● Work request 1:
Revise the court opinion excerpt starting with "The opinion of" and going on through "of other defendants.", changing "opinion" to "decision" everywhere it occurs.
● Work request 2:
Extend the court opinion on the Mall of Orange limited partners' fraud claims, writing on from the final sentence given.

● Source document:
________________
APPEAL from a judgment of the Superior Court of the County of Los Angeles, Terry A. Green, Judge. Affirmed in part, reversed in part, and remanded. (Los Angeles County Super. Ct. No. BC322141).

The opinion of the court was delivered by: Mosk, J.



In the published portion of this opinion, we affirm the judgment in favor of the defendant and respondent Newman Family Trust*fn2 based on Code of Civil Procedure section 366.2 (section 366.2)-one-year period of limitations after death. We hold that the section 366.2 period of limitations is applicable to fraud claims based on statements of the decedent on behalf of a trust of which he was trustor and trustee, even though the action is against the successor trustee. In the unpublished portion of this opinion, we reverse the judgment in favor of other defendants.


Plaintiffs and appellants 1680 Property Trust, Michael L. Epstein Trust, Stephen Ellis Gordon and Linda S. Gordon Revocable Trust, and the Lamonica Family Trust*fn4 (collectively plaintiffs) are limited partners of Orange Mall Development Associates (OMDA) and Shoprop Associates (Shoprop), which entities were prior owners of Mall of Orange (the Mall), a retail center located in Orange, California. Prior to October, 1995, the general partners of OMDA and Shoprop consisted of Newman Family Trust and LeRoy H. Brettin. Harry Newman, Jr. (Newman) and Anne P. Newman were trustors of Newman Trust until Newman's death on October 19, 2001. Harry Newman and Anne P. Newman were co-trustees of Newman Trust and assigned all their rights in the partnership involved in this case to Newman Trust. After Newman's death, Anne P. Newman became the successor trustee of Newman Trust. The record does not contain the Declaration of Trust but does include an amendment to the Declaration of Trust. That amendment was pursuant to the Declaration of Trust and provides, "In the event the NEWMAN FAMILY TRUST dated November 17, 1993, is or becomes a General Partner of any partnership, then in that event HARRY NEWMAN, JR. shall be the only acting Trustee of the NEWMAN FAMILY TRUST dated November 17, 1993, for purposes of making any partnership decision." Thereafter, Harry Newman signed documents, "Harry Newman, Jr., Trustee and only Acting Trustee for purposes of making any partnership decision, the Newman Family Trust, General Partner."
________________
● Dataset records:
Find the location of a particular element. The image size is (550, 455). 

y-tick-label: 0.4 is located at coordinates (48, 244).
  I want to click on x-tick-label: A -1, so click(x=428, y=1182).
________________
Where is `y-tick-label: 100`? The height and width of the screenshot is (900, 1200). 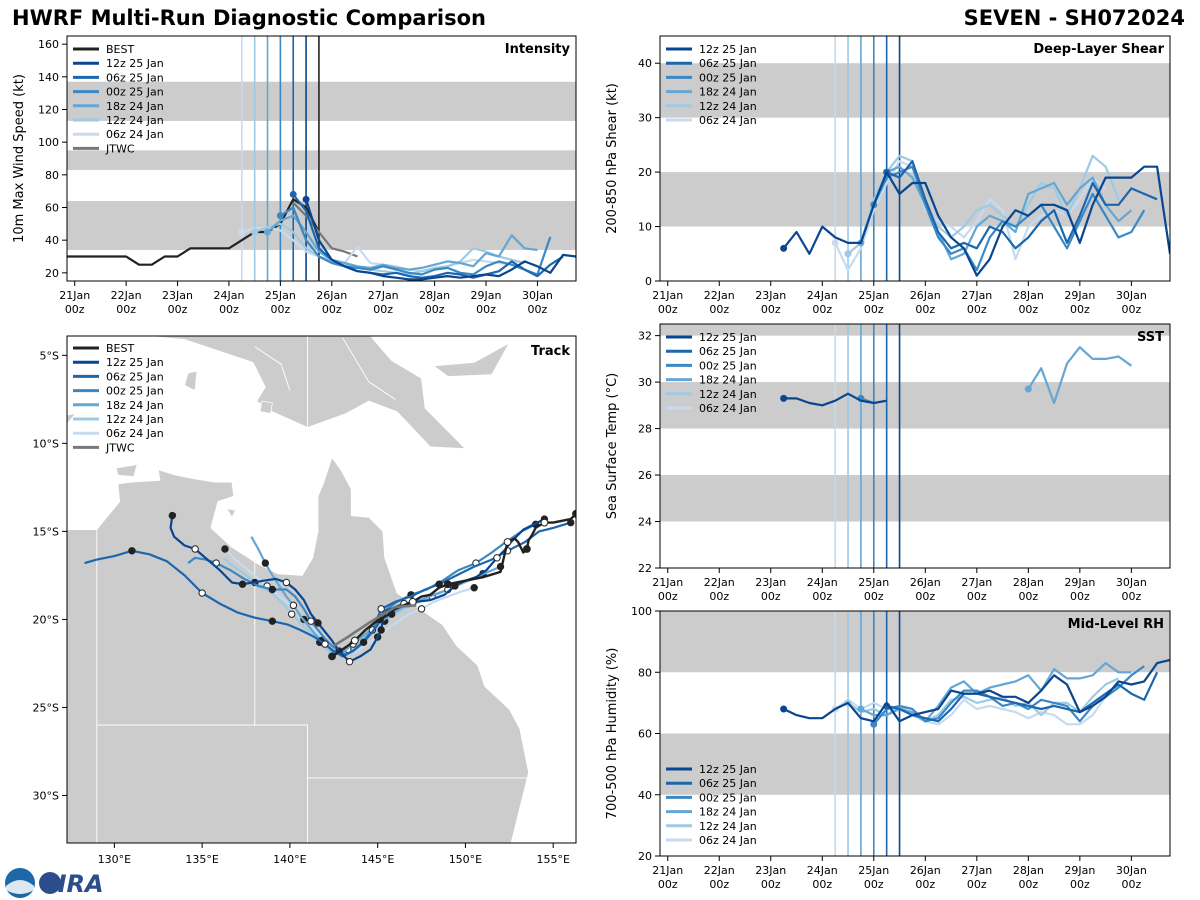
________________
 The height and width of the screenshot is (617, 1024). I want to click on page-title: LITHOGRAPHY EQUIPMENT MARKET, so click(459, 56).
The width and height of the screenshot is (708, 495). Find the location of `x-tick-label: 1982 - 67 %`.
________________
● Expected answer 1:
The decision of the court was delivered by: Mosk, J.



In the published portion of this decision, we affirm the judgment in favor of the defendant and respondent Newman Family Trust*fn2 based on Code of Civil Procedure section 366.2 (section 366.2)-one-year period of limitations after death. We hold that the section 366.2 period of limitations is applicable to fraud claims based on statements of the decedent on behalf of a trust of which he was trustor and trustee, even though the action is against the successor trustee. In the unpublished portion of this decision, we reverse the judgment in favor of other defendants.

● Expected answer 2:
In 1996, Newman Trust was a general partner in Sea-Tac Mall, a limited partnership that owned a mall near Seattle, Washington. Plaintiffs had no interest, direct or indirect, in the Sea-Tac Mall.

Defendant Laurence N. Strenger (Strenger) is a California attorney who was Newman's personal lawyer and who represented Newman in various business interests. Strenger is a shareholder of or principal in defendant Ampton Investments, Inc., a California corporation. (Strenger and Ampton are sometimes referred to as the Ampton defendants.) In October 1995, LeRoy H. Brettin assigned his interests in OMDA and Shoprop to Newman Shopping Center Developments, Inc., which became a general partner of both OMDA and Shoprop.

In 1997, Newman, on behalf of Newman Trust, informed plaintiffs of a refinancing of the Mall, with the lender being Nomura Asset Capital Corporation (Nomura). The Ampton defendants facilitated this transaction. In 2002, after Newman died and his wife, Anne P. Newman, became the trustee of Newman Trust, the Mall was sold.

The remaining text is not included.